Both the line with "You are a GUI" and the line with "選択してください (103, 1322)" in the records below must appear in the output, along with every line between them, exactly and with nothing added.

+++ EXERCISE MATERIALS +++

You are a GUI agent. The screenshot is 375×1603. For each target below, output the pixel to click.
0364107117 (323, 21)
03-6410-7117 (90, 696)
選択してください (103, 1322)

+++
+++ EXERCISE MATERIALS +++

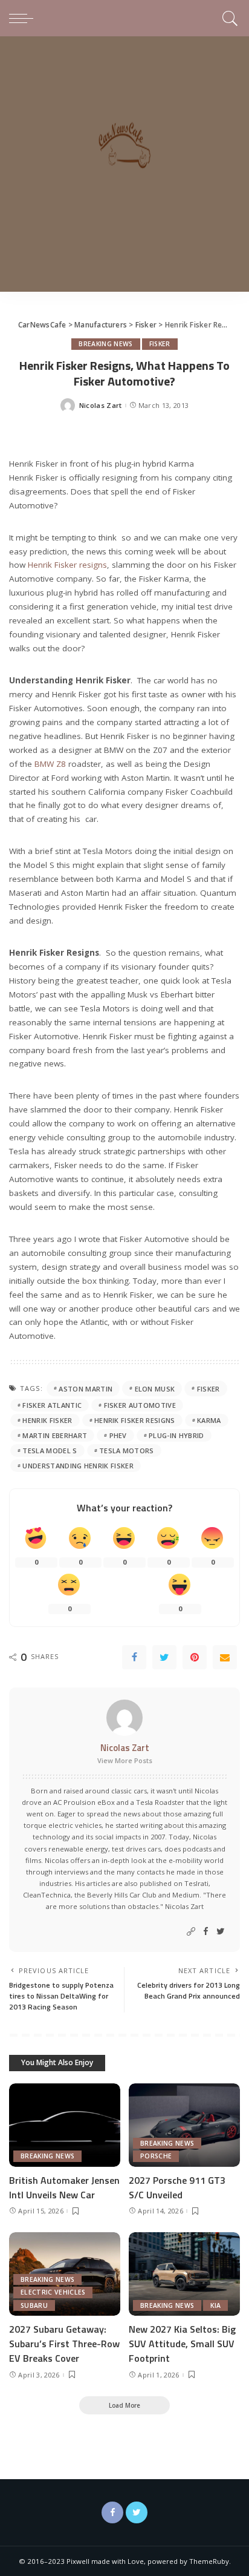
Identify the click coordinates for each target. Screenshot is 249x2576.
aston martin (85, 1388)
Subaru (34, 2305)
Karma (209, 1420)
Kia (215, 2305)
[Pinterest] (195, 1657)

+++

* **RESPONSE BELOW**:
You are a GUI agent. The screenshot is 375×1603. For each target below, output the pixel to click.
0364107117 (323, 21)
03-6410-7117 (90, 696)
選択してください (103, 1322)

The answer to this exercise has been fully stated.